A new Senate bill aims to put age limits on social media


By Chris Morris


As concerns about the effects of social media on children’s mental health continue to grow, a bipartisan group of senators has introduced legislation that looks to put age limits on exactly who can log into Snapchat, Instagram, TikTok, and other sites.


The Protecting Kids on Social Media Act, introduced Wednesday, would require users to be at least 13 years old to use social media, with minors between the ages of 13 and 17 required to obtain parental consent.

If passed, the bill would force social media companies to be much more vigorous in their age verification efforts, requiring them to create a pilot project for a government-provided age verification system. It also would prohibit them from using any information obtained in that process for other purposes.

The bill would further prohibit those companies from using algorithms to recommend content to anyone under the age of 18.


“The growing evidence is clear: Social media is making kids more depressed and wreaking havoc on their mental health. While kids are suffering, social media companies are profiting. This needs to stop,” said Senator Brian Schatz (D-Hawaii), one of the bill’s cosponsors.

Senators Tom Cotton (R-Arkansas), Chris Murphy (D-Connecticut), and Katie Britt (R-Alabama) are additional cosponsors of the bill.

Should companies fail to enforce the rules of the bill, the FTC and state attorneys general would have jurisdiction in prosecuting offenders.


Several social media companies, including Instagram and Facebook, already require users to be at least 13 years old, but their enforcement techniques have been questionable. Others, such as TikTok, offer “curated” memberships for people under the age of 13, which they say offer additional safeguards.

That has been of little comfort to Congress. Last month, Democrats and Republicans put aside their differences to grill the CEO of TikTok over concerns about user privacy and China’s influence on the app.

“You have unified Republicans and Democrats and if only for a day; we’re actually unified because we have serious concerns,” Rep. August Pfluger (R -Texas) told CEO Shou Zi Chew.


The federal action comes on the heels of moves by state laws in Utah and Arkansas that require anyone under the age of 18 to obtain parental consent before they join social media platforms. (Utah’s bill also sets a curfew for younger users and gives guardians access to their child’s account.)

Last Friday, meanwhile, lawmakers in Montana passed a bill that banned TikTok from the state entirely on personal devices, with potential penalties for the company of up to $10,000 per day.

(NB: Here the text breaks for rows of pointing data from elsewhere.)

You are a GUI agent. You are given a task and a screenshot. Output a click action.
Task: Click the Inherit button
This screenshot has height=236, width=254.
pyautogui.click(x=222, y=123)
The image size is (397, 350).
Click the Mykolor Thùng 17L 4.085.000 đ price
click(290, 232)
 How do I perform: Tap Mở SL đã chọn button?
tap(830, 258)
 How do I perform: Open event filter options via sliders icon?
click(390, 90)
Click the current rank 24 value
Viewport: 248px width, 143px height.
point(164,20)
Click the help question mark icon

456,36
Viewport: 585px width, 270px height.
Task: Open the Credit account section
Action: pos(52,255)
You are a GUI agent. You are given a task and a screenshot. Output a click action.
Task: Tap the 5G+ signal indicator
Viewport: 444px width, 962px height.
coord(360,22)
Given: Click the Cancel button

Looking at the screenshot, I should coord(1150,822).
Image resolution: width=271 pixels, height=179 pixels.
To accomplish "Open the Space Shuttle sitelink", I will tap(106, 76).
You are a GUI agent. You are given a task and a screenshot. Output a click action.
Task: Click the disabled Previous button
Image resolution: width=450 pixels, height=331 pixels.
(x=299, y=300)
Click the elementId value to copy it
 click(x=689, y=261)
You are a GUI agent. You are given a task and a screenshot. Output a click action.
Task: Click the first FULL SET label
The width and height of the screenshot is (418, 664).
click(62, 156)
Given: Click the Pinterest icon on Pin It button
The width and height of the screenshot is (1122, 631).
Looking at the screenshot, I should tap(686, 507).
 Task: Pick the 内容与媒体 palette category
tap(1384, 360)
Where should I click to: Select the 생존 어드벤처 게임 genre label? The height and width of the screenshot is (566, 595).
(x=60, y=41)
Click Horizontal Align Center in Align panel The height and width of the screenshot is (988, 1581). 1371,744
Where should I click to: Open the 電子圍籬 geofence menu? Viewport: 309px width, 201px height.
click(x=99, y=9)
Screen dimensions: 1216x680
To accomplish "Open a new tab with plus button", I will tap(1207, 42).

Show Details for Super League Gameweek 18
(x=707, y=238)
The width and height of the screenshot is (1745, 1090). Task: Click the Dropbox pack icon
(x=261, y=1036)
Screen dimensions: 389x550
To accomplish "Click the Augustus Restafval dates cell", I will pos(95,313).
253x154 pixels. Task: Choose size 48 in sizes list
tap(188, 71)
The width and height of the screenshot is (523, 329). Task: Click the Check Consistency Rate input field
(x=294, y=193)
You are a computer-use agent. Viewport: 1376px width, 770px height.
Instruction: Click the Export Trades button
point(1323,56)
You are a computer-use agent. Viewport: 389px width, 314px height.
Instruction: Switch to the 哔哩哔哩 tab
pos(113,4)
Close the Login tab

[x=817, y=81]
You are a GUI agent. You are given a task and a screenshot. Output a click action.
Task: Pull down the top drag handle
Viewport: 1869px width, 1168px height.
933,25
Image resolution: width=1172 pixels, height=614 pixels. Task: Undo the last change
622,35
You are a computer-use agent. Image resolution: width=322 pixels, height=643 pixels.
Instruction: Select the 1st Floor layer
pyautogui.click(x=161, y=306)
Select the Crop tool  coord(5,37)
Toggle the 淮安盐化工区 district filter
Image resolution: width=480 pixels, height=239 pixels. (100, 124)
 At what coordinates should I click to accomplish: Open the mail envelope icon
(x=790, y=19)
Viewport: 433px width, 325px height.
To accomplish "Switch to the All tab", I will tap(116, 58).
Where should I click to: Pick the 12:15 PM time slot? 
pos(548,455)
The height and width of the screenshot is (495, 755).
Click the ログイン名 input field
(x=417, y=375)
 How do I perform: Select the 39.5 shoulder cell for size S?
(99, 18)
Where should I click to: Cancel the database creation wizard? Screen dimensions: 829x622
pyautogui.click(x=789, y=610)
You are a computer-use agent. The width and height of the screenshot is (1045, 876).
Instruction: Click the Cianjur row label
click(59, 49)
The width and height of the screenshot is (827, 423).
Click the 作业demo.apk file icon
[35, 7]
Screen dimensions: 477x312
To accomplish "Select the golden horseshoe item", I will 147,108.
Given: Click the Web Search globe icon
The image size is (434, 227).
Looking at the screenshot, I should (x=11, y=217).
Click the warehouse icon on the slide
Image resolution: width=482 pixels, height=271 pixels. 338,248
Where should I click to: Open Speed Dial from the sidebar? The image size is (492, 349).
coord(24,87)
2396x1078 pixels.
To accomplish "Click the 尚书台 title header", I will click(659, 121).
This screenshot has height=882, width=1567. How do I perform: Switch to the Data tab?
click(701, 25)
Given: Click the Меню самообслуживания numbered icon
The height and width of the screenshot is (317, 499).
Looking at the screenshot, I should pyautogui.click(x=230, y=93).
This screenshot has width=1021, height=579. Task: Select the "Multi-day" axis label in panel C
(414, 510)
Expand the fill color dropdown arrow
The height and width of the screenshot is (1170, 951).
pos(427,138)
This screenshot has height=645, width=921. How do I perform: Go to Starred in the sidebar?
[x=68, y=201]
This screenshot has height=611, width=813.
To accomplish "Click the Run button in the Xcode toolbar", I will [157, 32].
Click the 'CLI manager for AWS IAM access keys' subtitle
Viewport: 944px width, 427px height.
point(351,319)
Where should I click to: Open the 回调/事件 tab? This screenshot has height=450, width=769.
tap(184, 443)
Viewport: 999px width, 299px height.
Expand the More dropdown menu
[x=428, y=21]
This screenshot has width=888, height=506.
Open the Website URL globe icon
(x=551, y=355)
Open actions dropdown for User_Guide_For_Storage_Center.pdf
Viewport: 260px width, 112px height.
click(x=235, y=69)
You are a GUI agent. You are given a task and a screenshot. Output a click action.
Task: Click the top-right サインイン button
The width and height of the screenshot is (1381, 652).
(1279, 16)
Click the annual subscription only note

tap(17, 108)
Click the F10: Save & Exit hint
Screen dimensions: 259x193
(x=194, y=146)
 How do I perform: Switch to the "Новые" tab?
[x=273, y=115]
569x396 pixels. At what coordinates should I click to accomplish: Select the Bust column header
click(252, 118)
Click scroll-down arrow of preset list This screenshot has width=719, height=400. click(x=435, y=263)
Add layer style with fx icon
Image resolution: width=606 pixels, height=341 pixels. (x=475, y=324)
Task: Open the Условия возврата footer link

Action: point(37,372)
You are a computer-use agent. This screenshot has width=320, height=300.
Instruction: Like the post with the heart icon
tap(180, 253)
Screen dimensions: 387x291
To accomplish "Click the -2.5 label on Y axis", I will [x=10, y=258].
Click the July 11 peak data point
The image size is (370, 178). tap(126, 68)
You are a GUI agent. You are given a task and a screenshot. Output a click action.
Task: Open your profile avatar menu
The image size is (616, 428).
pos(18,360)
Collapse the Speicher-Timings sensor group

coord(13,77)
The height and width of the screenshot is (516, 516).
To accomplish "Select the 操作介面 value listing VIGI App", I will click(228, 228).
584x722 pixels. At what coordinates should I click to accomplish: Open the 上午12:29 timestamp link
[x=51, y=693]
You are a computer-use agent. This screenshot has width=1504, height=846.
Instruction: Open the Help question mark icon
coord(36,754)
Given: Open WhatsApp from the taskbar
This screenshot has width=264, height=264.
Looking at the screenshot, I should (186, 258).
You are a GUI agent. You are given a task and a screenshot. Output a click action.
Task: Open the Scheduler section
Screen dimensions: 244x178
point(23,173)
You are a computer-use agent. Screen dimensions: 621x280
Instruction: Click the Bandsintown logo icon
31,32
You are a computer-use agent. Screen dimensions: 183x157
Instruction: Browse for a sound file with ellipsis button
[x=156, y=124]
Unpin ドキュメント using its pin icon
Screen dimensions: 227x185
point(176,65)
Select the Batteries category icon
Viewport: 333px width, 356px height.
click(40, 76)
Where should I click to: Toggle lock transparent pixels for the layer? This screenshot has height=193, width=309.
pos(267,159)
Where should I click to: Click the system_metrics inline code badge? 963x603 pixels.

That bill, if signed by the governor, would take effect in January, assuming legal challenges don’t delay that.

“The alarm bells about social media’s devastating impact on kids have been sounding for a long time, and yet time and time again, these companies have proven they care more about profit than preventing the well-documented harm they cause,” said Senator Murphy. “In particular, these algorithms are sending many down dangerous online rabbit holes, with little chance for parents to know what their kids are seeing online. None of this is out of Congress’s control, and this bipartisan legislation would take important steps to protect kids and hold social media companies accountable.”

A new Senate bill aims to put age limits on social media

The call to regulate social media companies has moved beyond the Capitol in Washington. Earlier this year, Surgeon General Vivek H. Murphy said the age of 13 is “too early” for kids to join social media, saying, “It’s a time where it’s really important for us to be thoughtful about what’s going into how they think about their own self-worth and their relationships and the skewed and often distorted environment of social media often does a disservice to many of those children.”

Other studies in medical journals have linked social media to anxiety and depression in teenagers, as well.